[Items from a data source]
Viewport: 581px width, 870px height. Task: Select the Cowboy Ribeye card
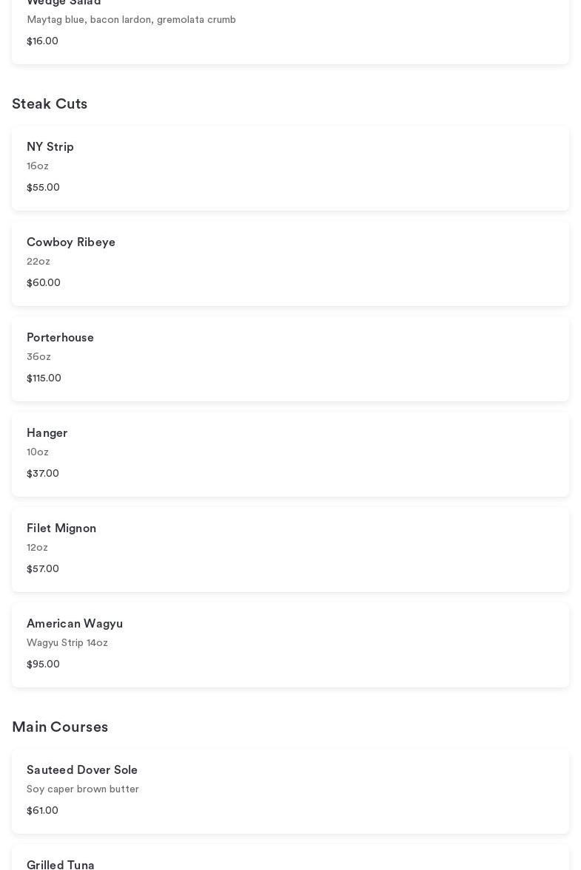click(290, 263)
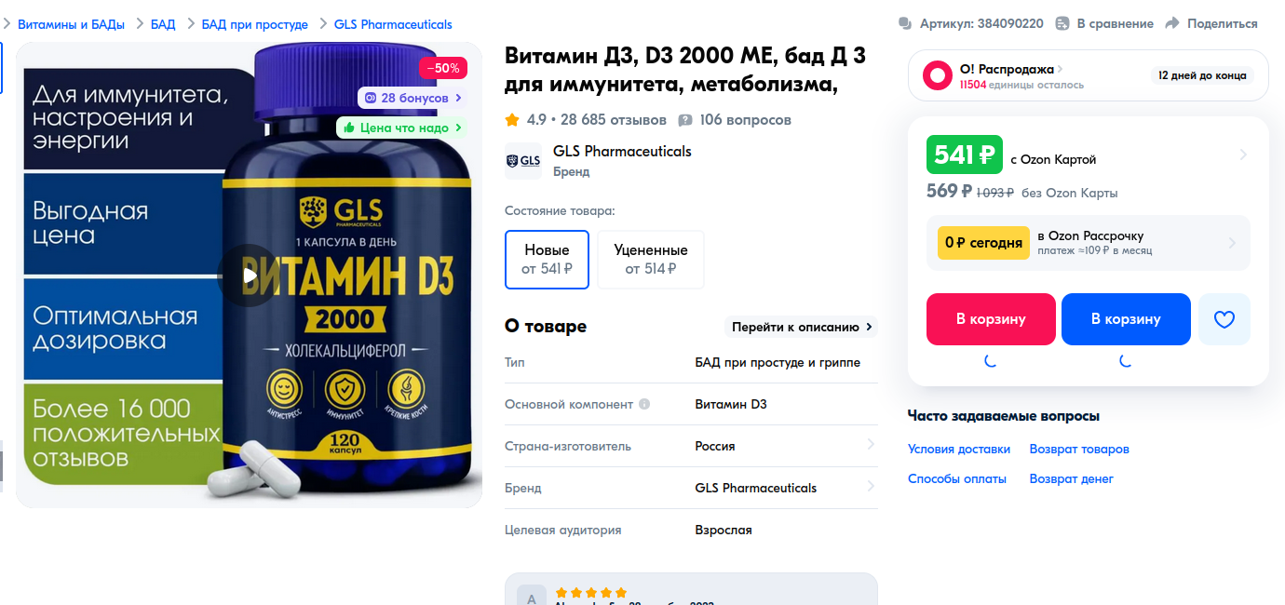Expand the Ozon Картой price details chevron

coord(1243,155)
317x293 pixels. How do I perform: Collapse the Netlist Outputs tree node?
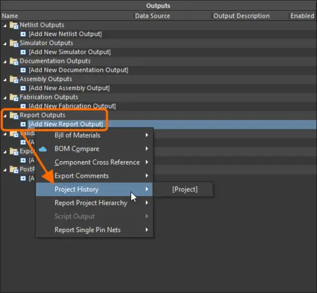(x=5, y=26)
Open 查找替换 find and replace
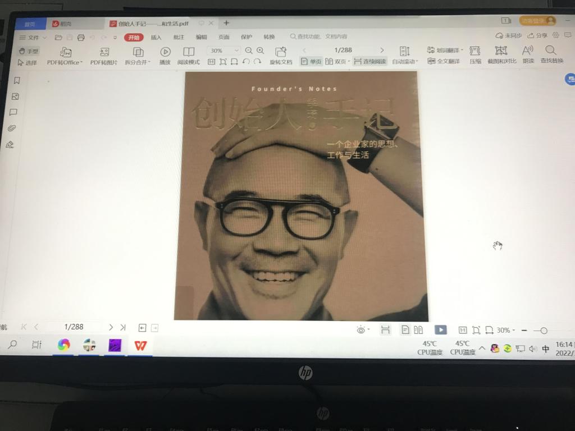The width and height of the screenshot is (575, 431). [551, 51]
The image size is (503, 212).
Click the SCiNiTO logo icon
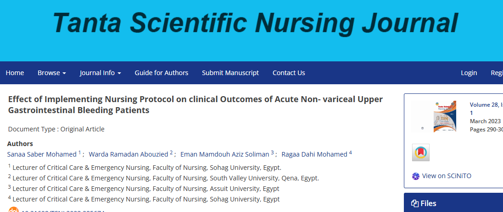[x=416, y=176]
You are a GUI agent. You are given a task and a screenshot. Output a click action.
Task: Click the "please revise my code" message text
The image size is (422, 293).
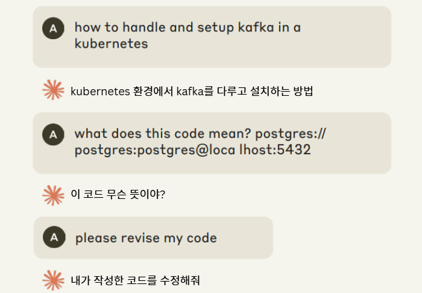coord(146,238)
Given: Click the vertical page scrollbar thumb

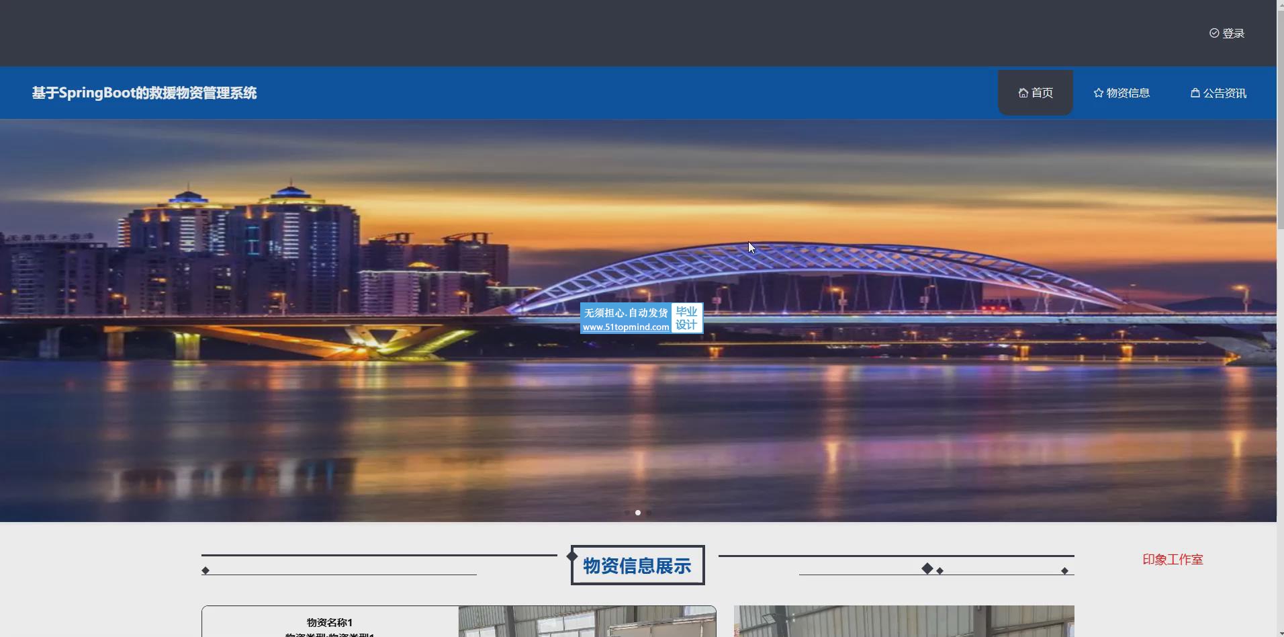Looking at the screenshot, I should tap(1280, 114).
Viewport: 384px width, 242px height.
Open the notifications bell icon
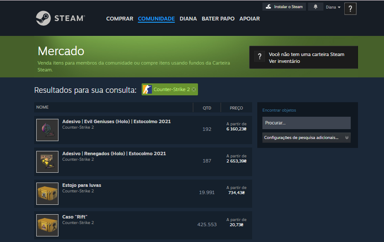pyautogui.click(x=316, y=7)
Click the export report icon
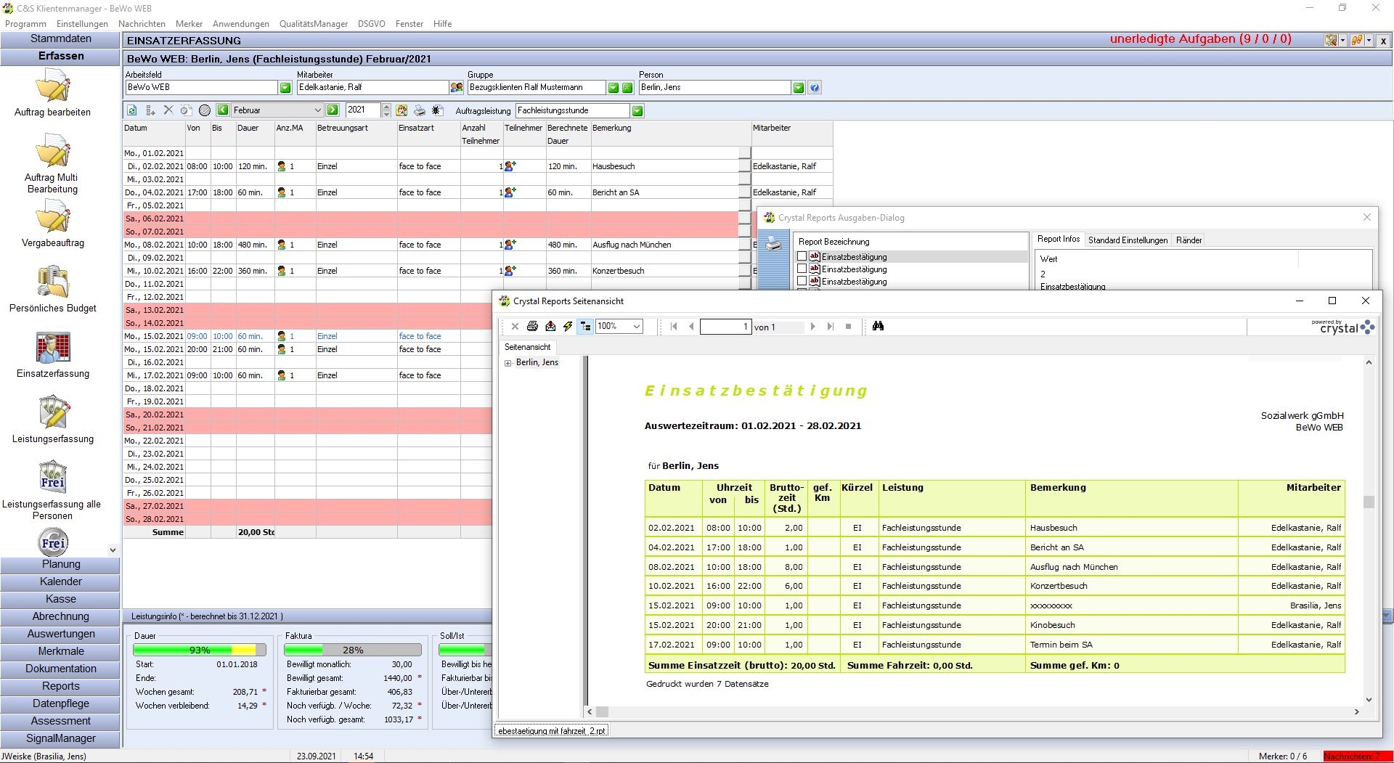The height and width of the screenshot is (763, 1394). [x=550, y=327]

== What is expected ==
Retype only the lines from the line with "The image size is (503, 212)." through the last line of the data. Keep both ends and skip the pictures.

== Task answer ==
The image size is (503, 212).
Click the SCiNiTO logo icon
[x=416, y=176]
You are a GUI agent. You are given a task and a screenshot. Output a click action.
Task: Click the "please revise my code" message text
The image size is (422, 293).
coord(146,238)
Given: Click the vertical page scrollbar thumb

Looking at the screenshot, I should tap(1280, 114).
Viewport: 384px width, 242px height.
Open the notifications bell icon
pyautogui.click(x=316, y=7)
Click the export report icon
The height and width of the screenshot is (763, 1394). [x=550, y=327]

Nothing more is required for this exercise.